Я взяла Дани за руку и повела за собой. Сегодня нас ждут в медцентре, Нико должен забрать нас. Для меня это будет первый полет на аэролете за четыре месяца. Точнее, не так, первый полет, который я решила провести с открытыми глазами.
Эти месяцы мои глаза смотрели за двоих — и себя, и Даниэля.
Дани после падения и неожиданного резонанса довольно быстро пошел на поправку. Он повредил спину, благо, осколок экрана я вытащила оперативно, и ударился головой. Но сказалась старая травма, полученная когда-то на службе, уже четыре месяца муж не видел совсем ничего.
Он сказал, что не помнит, как тогда поднялся, как выстрелил, не помнит свой резонанс, после которого он потерял сознание.
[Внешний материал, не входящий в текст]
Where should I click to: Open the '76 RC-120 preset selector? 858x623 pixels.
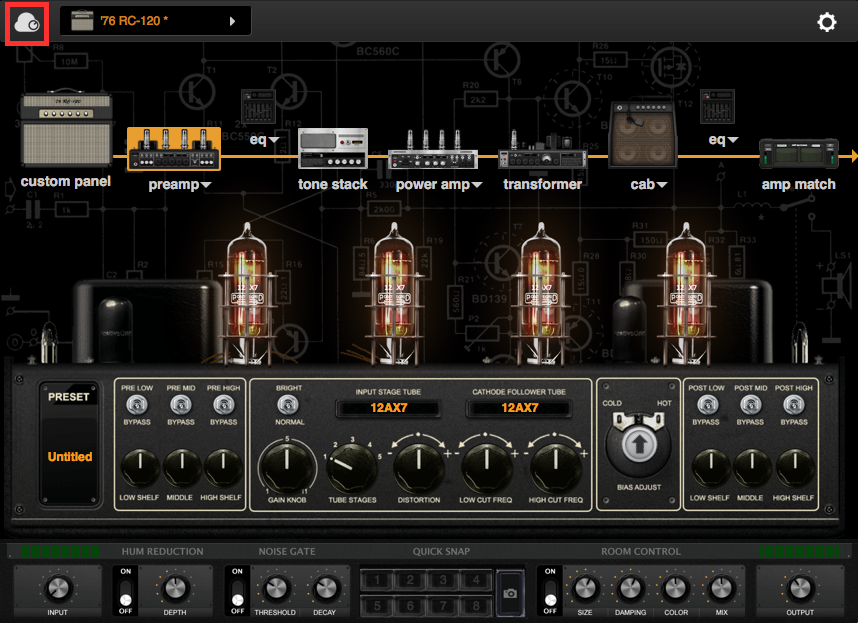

Те минуты, когда я держала его за руку, а он лежал без движения, и я уже думала, что это конец, навсегда врезались в мою память.
Я не знаю, откуда у меня взялись силы подойти к мертвому Ирвану, снять его браслет, который, в отличие от наших, не глушил зараженный аээролет. Я не помню, как звонила Маркусу, не помню, что ему говорила.
Я не уверена в том, сколько времени я ждала, когда нас найдут.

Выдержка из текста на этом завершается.